If you had read my Cheese GSoC proposal, it would’ve stressed on one major point – make Cheese sexy.

Two days ago, one of my classmates spent 5 minutes on the bus using Cheese and trying out different effects (and poses!). Today, my brother spent 20 minutes trying to get the perfect combination of style and vagueness for his Facebook profile picture – using Cheese. He then asked me to create an account for him in Ubuntu (he was an exclusively Win7 user till then) before leaving.

I’m still not where I want to be (the girls haven’t gone gaga over it…yet!), but I know very well that I am on the right path.

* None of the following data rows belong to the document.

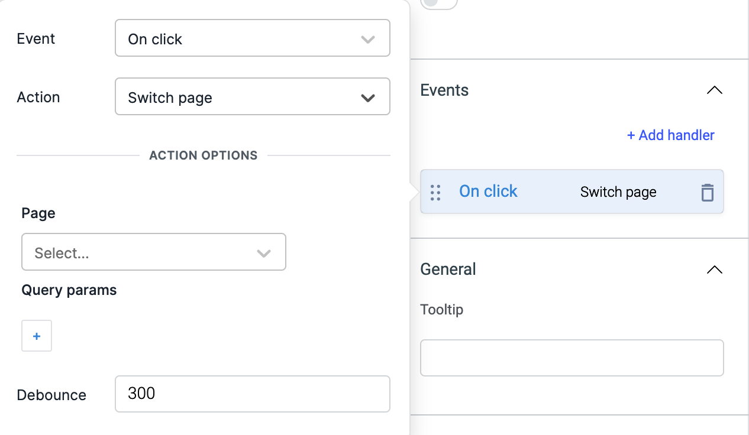The width and height of the screenshot is (749, 435).
Task: Click the General section title
Action: 448,270
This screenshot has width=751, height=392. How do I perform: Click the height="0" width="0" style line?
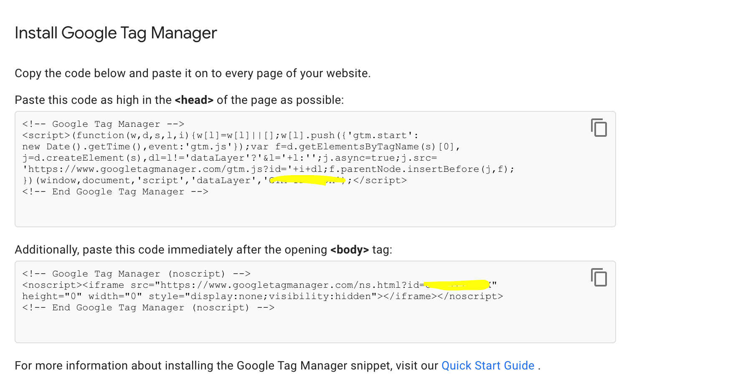[262, 297]
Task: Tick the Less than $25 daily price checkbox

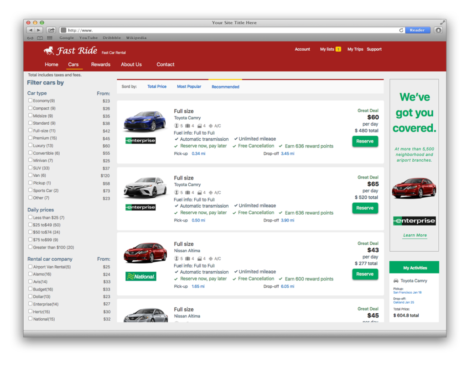Action: tap(30, 217)

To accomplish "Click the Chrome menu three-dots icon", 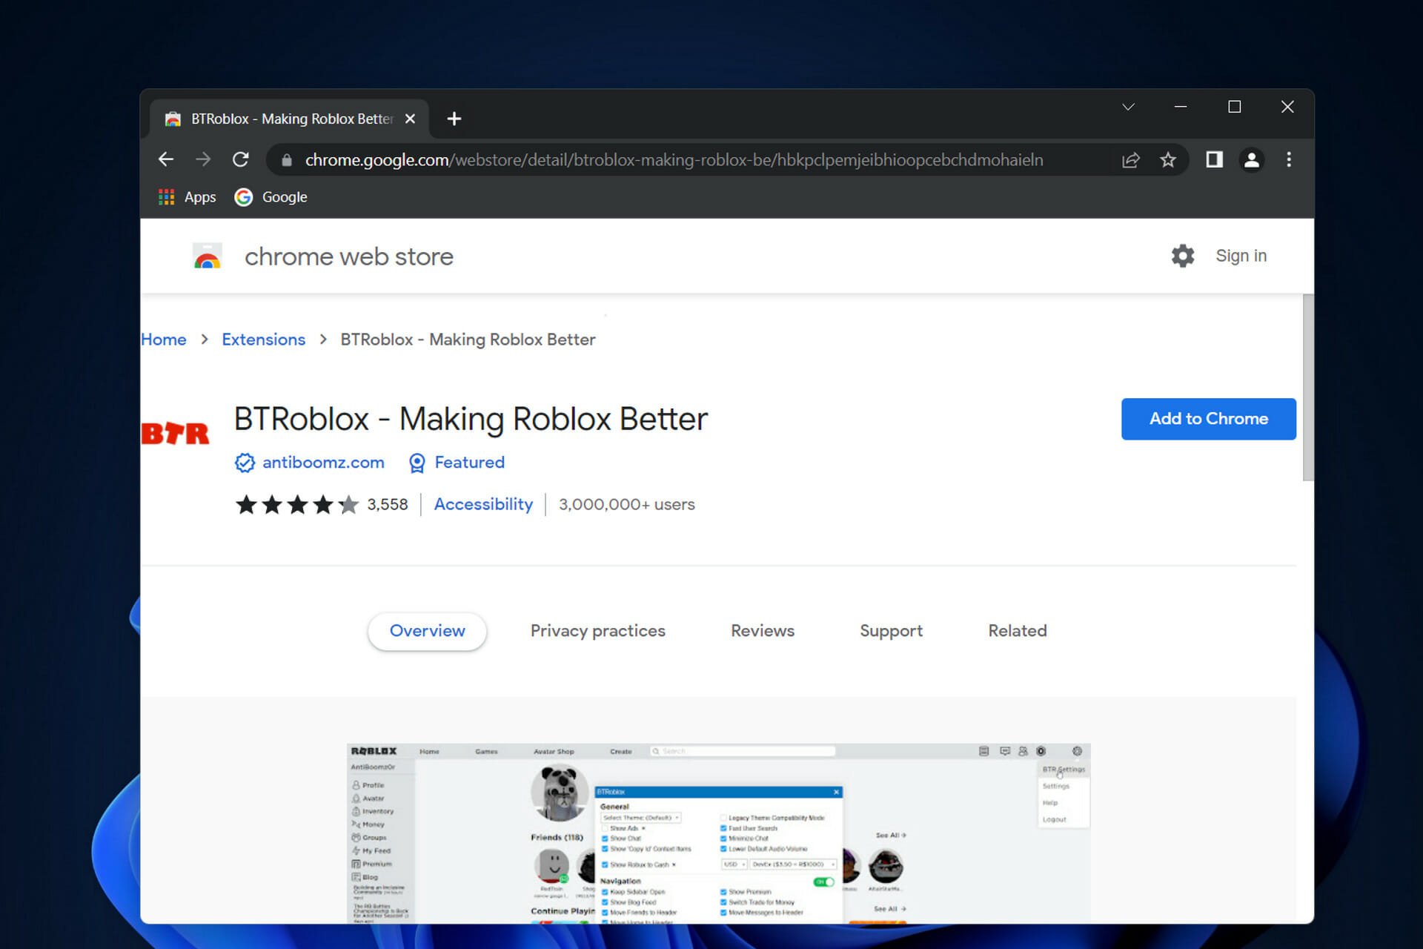I will (x=1290, y=160).
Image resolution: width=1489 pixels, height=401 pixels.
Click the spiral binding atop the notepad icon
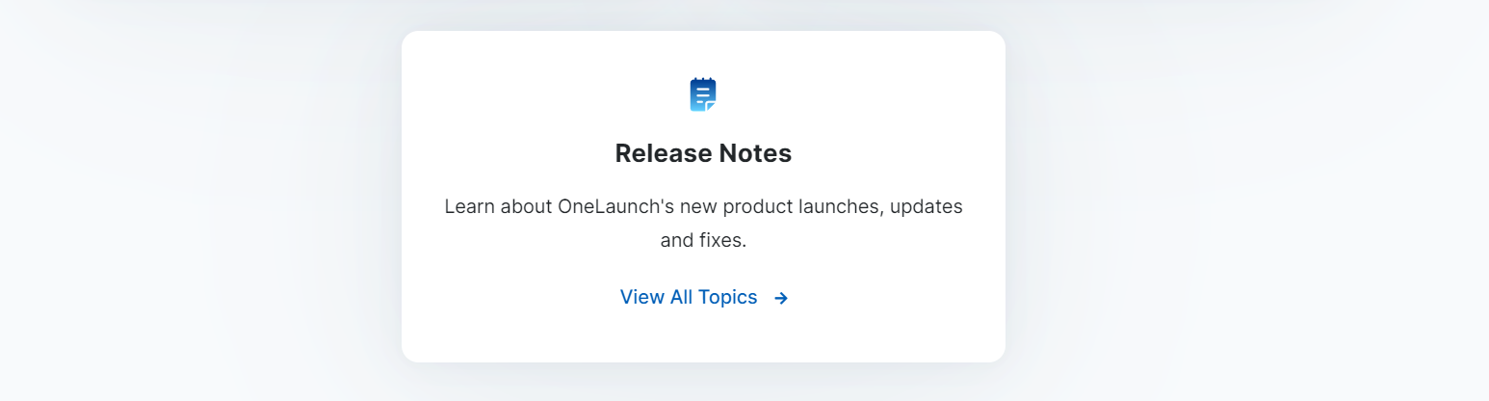(703, 80)
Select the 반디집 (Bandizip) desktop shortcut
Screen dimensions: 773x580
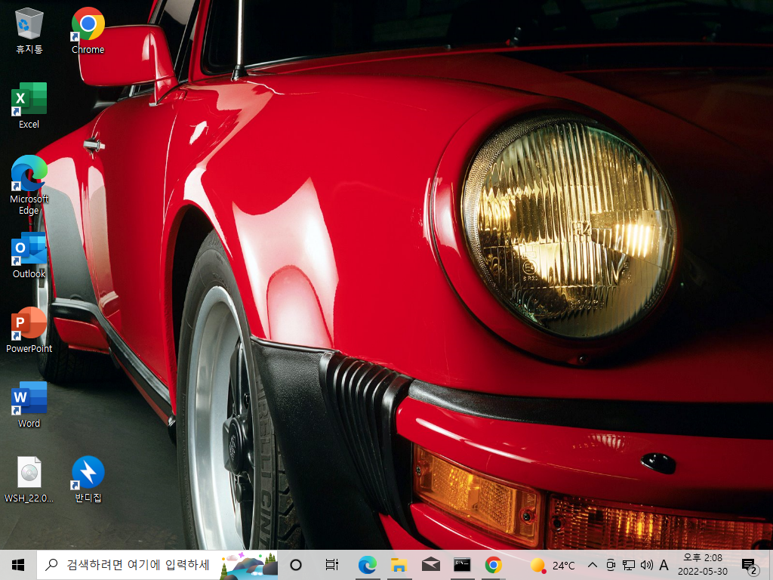coord(88,480)
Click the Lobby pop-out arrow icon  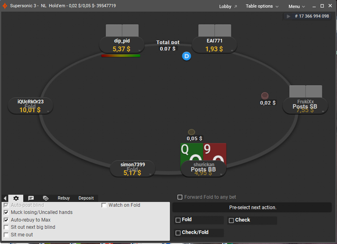tap(236, 6)
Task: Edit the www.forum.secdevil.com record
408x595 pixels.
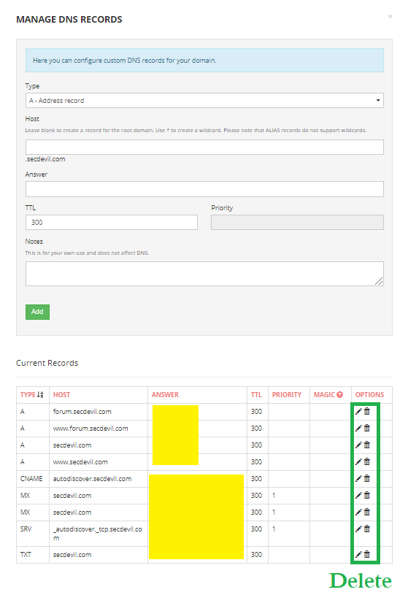Action: [358, 428]
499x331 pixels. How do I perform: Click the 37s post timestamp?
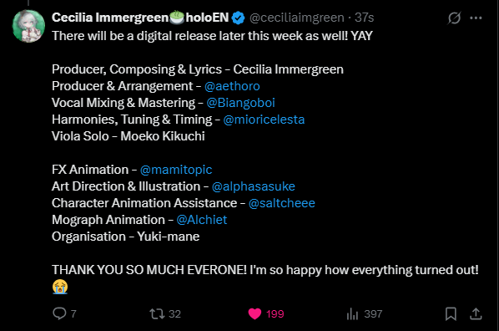pyautogui.click(x=364, y=18)
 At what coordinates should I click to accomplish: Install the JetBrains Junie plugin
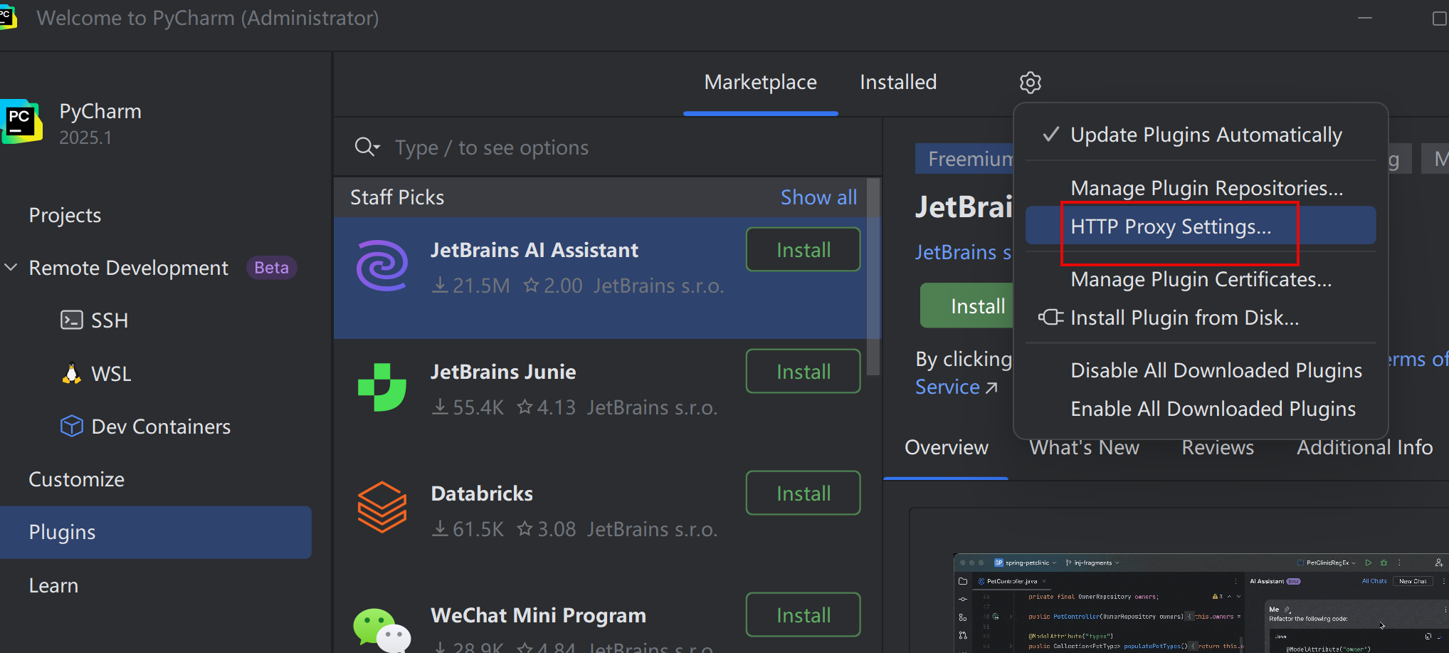pos(803,372)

And a major milestone in that path is the release of Cheese 2.31.1. The ‘release’ means that the code is now stable enough to be actually shown off. The major features (rewrite in Vala, use Clutter, user defined Effects and most importantly, Live Previews) are in working condition. We are no longer walking through a minefield of segfaults. You can build it and show it off. When something breaks and you tell us, we’ll most probably not reply with ‘yeah, we know that. We’ll fix it when we get to it’. The road to Cheese 3.0 has begun.

So, what’s all in this release?

  1. Rewrite of the UI code. We removed the entire old src/ folder, and rewrote everything from scratch. Using Vala. Why? Because ~7000 lines of C code is now ~1500 lines of Vala code. And the Vala code has more features (Live preview, for one!). The Vala compiler is pretty mature – only one ‘real’ bug so far (rest have been mostly binding bugs, fixed with single line of code changes). And #vala has been incredibly helpful too! And we are re-using most of the ‘backend’ code (Camera detection, pipeline linking, etc) – it is still in C, and writing Vala bindings was incredibly simple.

  2. Move from Gtk to Clutter for display. Means I can do stuff like overlay semi-transparent text on top of the effects. Or have animated page transitions. Or (in the future), use OpenGL effects without having to do an extra to-fro copy from memory. Have drop shadows for everything. Make the effects tilt and rotate around when hovered over. Etc, etc, etc. Clutter is the major contributor to the ‘sexy’ part.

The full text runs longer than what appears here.